The underlying principle consists of virtual communication via sensors integrated into the product that are activated when operated. In such a way, information about the usage of products by end-users is gathered directly by manufacturers.
From a strategic point of view, this enables manufacturers to compete with retailers and the owners of technology platforms, who have dominated the battle for customer loyalty until so far.
Retailers thrive for instance with the use of loyalty cards, which facilitate gathering customer data while enabling targeted discount campaigns. Online platforms such as Amazon benefit from smart technology in building greater awareness of customers' likes & preferences, which leads them to fine tune their recommended products.
In a similar vein, manufacturers can benefit from developing proximity with their customers via smart technology. Current pioneers in the field are for instance:
- GE that relies on smart technology to troubleshoot jet engines' problems.

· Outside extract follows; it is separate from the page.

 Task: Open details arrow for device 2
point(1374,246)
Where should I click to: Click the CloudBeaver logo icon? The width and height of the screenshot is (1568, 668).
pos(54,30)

- Sonos enhances customer experience by fitting sensors in sound equipment that automatically adjust to the environment.
- Gooee goes a step further, in developing the capacity of its lamps to activate alarms in case of a break-in or fire.
Thereby, from a mere product, a manufacturer extends its value proposition towards a service.
Manufacturers can embrace smart technology in the following way:
1. Bring on-board IT technicians.
2. Focus on building strengths related to information systems management.
3. Build a culture around smart technology and innovation in spreading greater knowledge and know-how of real world applications.